Jeszcze tylko ostatnie poprawki, rzut okiem na całość i nareszcie można otwierć.
— Cieszę się, bo dzięki temu będziemy mogli bardzo skutecznie pomagać osobom, które szukają odpowiedzi na pytanie, co jest naszym bliskim – mówi Adam Komar, prezes Fundacji „Potrafię pomóc”.
Cała inwestycja powstała w rekordowym tempie. W dwanaście miesięcy gruntownie wyremontowano całą kondygnację – ponad 7 tys. metrów kw. – i stworzono przestrzeń na gabinety lekarskie, pokoje przeznaczone na terapie, sale rehabiitacyjne. To jedyne takie miejsce w Polsce.

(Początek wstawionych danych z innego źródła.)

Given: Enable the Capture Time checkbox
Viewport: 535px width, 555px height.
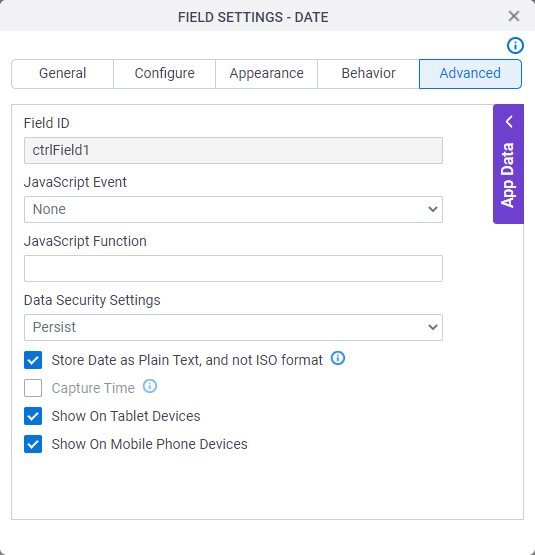Looking at the screenshot, I should click(33, 388).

— W Polsce mieszka 2,5-3 mln. osób z chorobami rzadkimi. To głównie dzieci. Rodzice przeżywają prawdziwą odyseje, krążąc po całej Polsce od specjalisty do specjalisty. Potrzebne jest holistyczne podejście – mówi prof. Robert Śmigiel, genetyk, koordynator ds. medycznych.
W Centrum przy ul. Horbaczewskiego, w jednym miejscu, będą specjaliści od diagnozowania trudnych, rzadkich chorób, lekarze i terapeuci.
— Proponujemy szereg różnych terapii – fizjoterapię i osteopatię , terapię ręki, nogi, wiele różnych – mówi dr Dominika Zawadzka, koordynator ds. terapeutycznych.
Tu powstał też jedyny w regionie gabinet ginekologiczny dla niepełnosprawnych pacjentek i gabinet dostępności. Cała inwestycja kosztowała prawie milion złotych – remont i kosztowne wyposażenie. Pieniądze pochodzą od darczyńców i sponsorów.
— Trzeba podkreślić, że to inicjatywa oddolna, sami ludzie to stworzyli, pracownicy Fundacji – mówi prof. Robert Śmigiel, genetyk, koordynator ds. medycznych.
Centrum zacznie działać od stycznia, ale już wielu lekarzy ma zapełniony kalendarz. I niestety – wizyty są płatne, ale wszyscy liczą, że z czasem kontrakt z NFZ będzie możliwy.
— Ja mam nadzieję, że będziemy mogli korzystać ze wsparcia systemowego – mówi prof. Robert Śmigiel, genetyk, koordynator ds. medycznych.
Od początku centrum miało ogromne wsparcie Bartka Skrzyńskiego, dlatego dziś jego imieniem nazwano to niezwykłe miejsce.